#**FIAP Hackathon: Fine Tunning com diagramas de arquitetura.**

# 1. Instalando pacotes e determinando parâmetros do modelo.

1.1 Instalando as bibliotecas necessárias para o fine-tuning.

In [None]:
!pip install --no-deps bitsandbytes accelerate xformers==0.0.29 peft trl triton
!pip install --no-deps cut_cross_entropy unsloth_zoo
!pip install sentencepiece protobuf datasets huggingface_hub hf_transfer
!pip install -U datasets huggingface_hub fsspec
!pip install --no-deps unsloth

Collecting fsspec
  Using cached fsspec-2025.5.1-py3-none-any.whl.metadata (11 kB)

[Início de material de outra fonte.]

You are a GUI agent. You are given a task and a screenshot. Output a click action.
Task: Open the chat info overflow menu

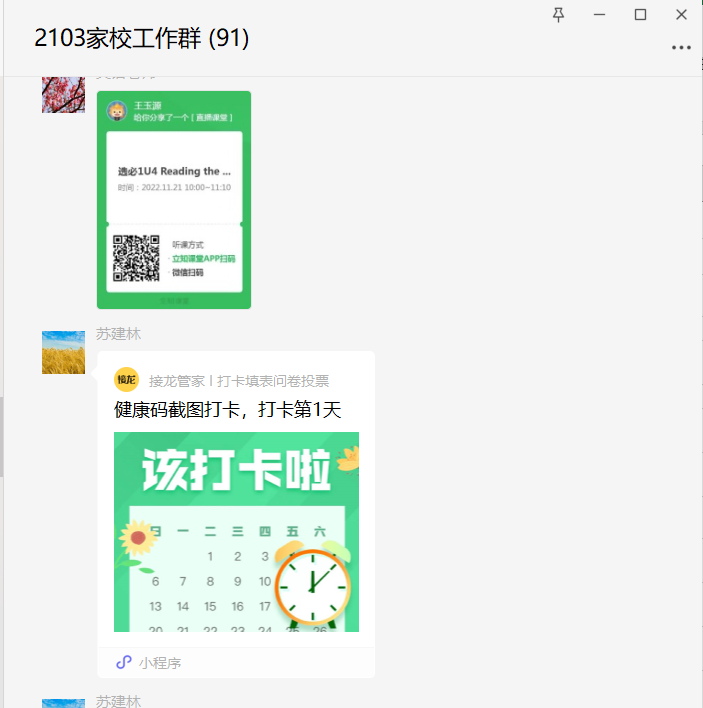click(x=681, y=47)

1.2 - Importando os módulos necessários.

In [None]:
from unsloth import FastVisionModel, is_bf16_supported
from unsloth.trainer import UnslothVisionDataCollator
import os
import torch

🦥 Unsloth: Will patch your computer to enable 2x faster free finetuning.

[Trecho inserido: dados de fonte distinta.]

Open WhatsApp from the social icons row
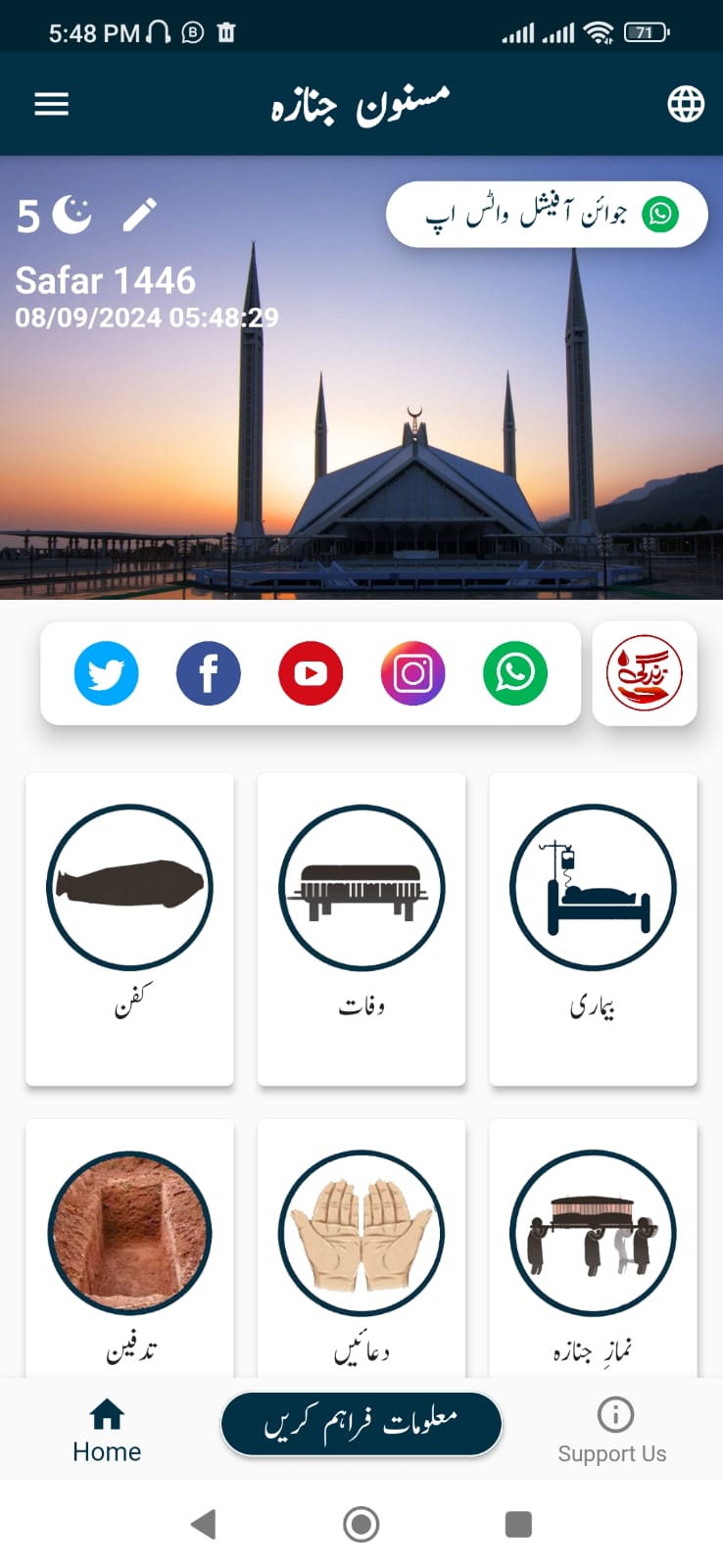723x1568 pixels. point(515,673)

    PyTorch 2.5.1+cu121 with CUDA 1201 (you have 2.6.0+cu124)
    Python  3.11.11 (you have 3.11.13)
  Please reinstall xformers (see https://github.com/facebookresearch/xformers#installing-xformers)
  Memory-efficient attention, SwiGLU, sparse and more won't be available.
  Set XFORMERS_MORE_DETAILS=1 for more details


🦥 Unsloth Zoo will now patch everything to make training faster!


1.3 - Carregando o modelo pré-treinado "Llama-3.2-11b-Vision" e seu respectivo tokenizer.

In [None]:
model, tokenizer = FastVisionModel.from_pretrained(
    "unsloth/Llama-3.2-11b-Vision-Instruct",
    load_in_4bit = True,
    use_gradient_checkpointing = "unsloth",
)

==((====))==  Unsloth 2025.6.8: Fast Mllama patching. Transformers: 4.52.4.
   \\   /|    Tesla T4. Num GPUs = 1. Max memory: 14.741 GB. Platform: Linux.
O^O/ \_/ \    Torch: 2.6.0+cu124. CUDA: 7.5. CUDA Toolkit: 12.4. Triton: 3.2.0
\        /    Bfloat16 = FALSE. FA [Xformers = None. FA2 = False]
 "-____-"     Free license: http://github.com/unslothai/unsloth
Unsloth: Fast downloading is enabled - ignore downloading bars which are red colored!

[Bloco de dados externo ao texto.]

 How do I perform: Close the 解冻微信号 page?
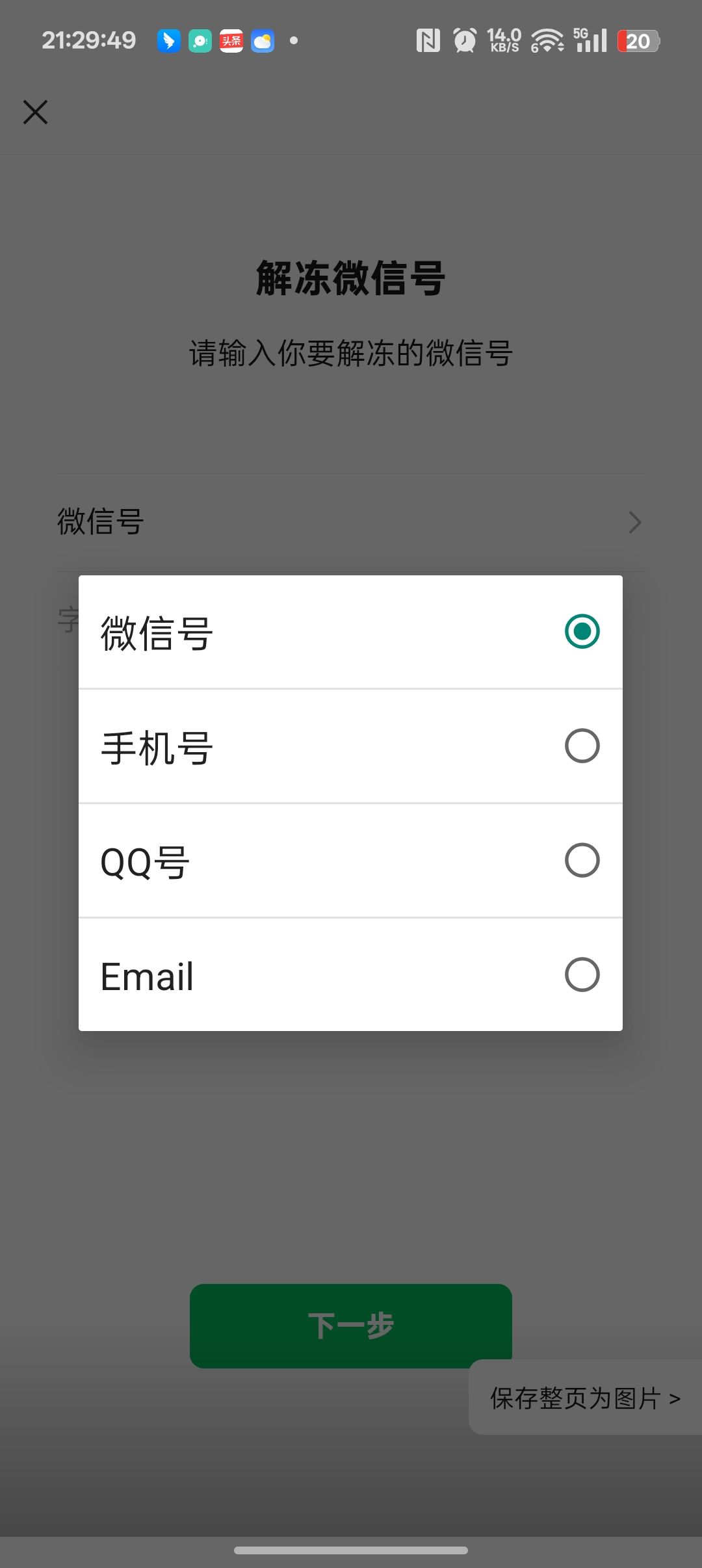(36, 112)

Loading checkpoint shards:   0%|          | 0/2 [00:00<?, ?it/s]

1.4 - Aplicando a técnica PEFT (Parameter-Efficient Fine-tuning) ao modelo carregado.

In [None]:
model = FastVisionModel.get_peft_model(
    model,
    finetune_vision_layers = True,
    finetune_language_layers = True,
    finetune_attention_modules = True,
    finetune_mlp_modules = True,

    r = 16,
    lora_alpha = 32,
    lora_dropout = 0.05,
    bias = "none",
    random_state = 3407,
    use_rslora = False,
    loftq_config = None,
)

Unsloth: Making `model.base_model.model.model.vision_model.transformer` require gradients


1.5 - Montando o Google Drive no ambiente do Google Colab.

In [None]:
from google.colab import drive
drive.mount('/content/drive')

Drive already mounted at /content/drive; to attempt to forcibly remount, call drive.mount("/content/drive", force_remount=True).


1.6 -  Carregando o dataset de imagens e definindo a instrução principal do prompt.

In [None]:
from datasets import load_dataset
from transformers import TextStreamer

dataset_path= "/content/drive/MyDrive/fiap-hackaton/data"

dataset = load_dataset("imagefolder", data_dir=dataset_path, split="train")

instruction = "You are an expert architecture diagram designer, analyze this architecture diagram and identify potential security threats using STRIDE methodology."

Resolving data files:   0%|          | 0/20 [00:00<?, ?it/s]

# 2. Instrução do Fine Tunnning.


2.1 - Formatando imagens do dataset em modelo de chat e gerando o par "image/instruction" necessário para o aprendizado.

In [None]:
def convert_text(sample):
  conversation = [
      {
          "role": "user",
          "content": [
              {"type": "text", "text": instruction },
              {"type": "image", "image": sample["image"] }
            ]
      }
  ]
  return {"messages": conversation}
pass

converted_dataset = [convert_text(sample) for sample in dataset]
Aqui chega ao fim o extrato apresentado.